No mean feat considering Witness the Night's similarly controversial topic was infanticide, but much of the enjoyment is to be found in the exploits of Desai's heroine of sorts, Simran Singh, an inquisitive, grumbling yet jovial social worker who returns in Origins of Love to uncover the truth behind an abandoned surrogate baby. Meanwhile, after another miscarriage, an English couple hear of a potential solution in India - and interestingly we're invited to feel sympathy for them.

"I don't want to be judgemental because I do know people who are desperate for a child," says Desai. "But what makes me distinctly uncomfortable is that these women don't really have a choice: they're harvested up from these poor towns and pushed into the idea that the first surrogate child could pay for education for their own child, and the second surrogate could mean they could buy a new house ... and so on."

And just as Desai's first book brought infanticide into the spotlight in India, so this book is also provoking debate.
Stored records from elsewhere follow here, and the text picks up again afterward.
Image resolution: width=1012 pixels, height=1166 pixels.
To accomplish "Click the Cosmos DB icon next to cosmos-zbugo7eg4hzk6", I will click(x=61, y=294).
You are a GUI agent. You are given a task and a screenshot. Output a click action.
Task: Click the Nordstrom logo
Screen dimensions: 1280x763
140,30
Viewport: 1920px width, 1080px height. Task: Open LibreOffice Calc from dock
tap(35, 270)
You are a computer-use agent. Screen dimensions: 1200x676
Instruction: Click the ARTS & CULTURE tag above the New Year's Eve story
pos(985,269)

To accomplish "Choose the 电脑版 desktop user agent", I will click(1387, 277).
Already on the best-seller list, it's a neat reminder of the power fiction can still have.

"I really didn't want it to come out as a lecture on surrogacy, but rather each character and storyline to speak of a particular aspect of it, from the women to the prospective parents, the hospitals, and so on," she says. "True change never comes unless you can personalise these stories, unless you can live with these characters and understand what they're going through."

And what does Desai hope she can change with Origins of Love?

"Well, first of all, I want surrogacy talked about more," she says. "There are 25,000 babies being born to surrogates every year in India now - and nobody seems too bothered about it because everybody is making money. But there are now women politicians questioning whether this sort of thing should be allowed. Personally, I think it's too late for that because it's a multibillion-dollar industry already. But it needs laws to regulate it, for the surrogates to have more rights and most of all for the couples involved to think carefully about their motivations. Is it really worth it when you're trying to do a beautiful thing by creating a life, but everything around it is not so beautiful?"

Origins of Love (Simon & Schuster) is out now.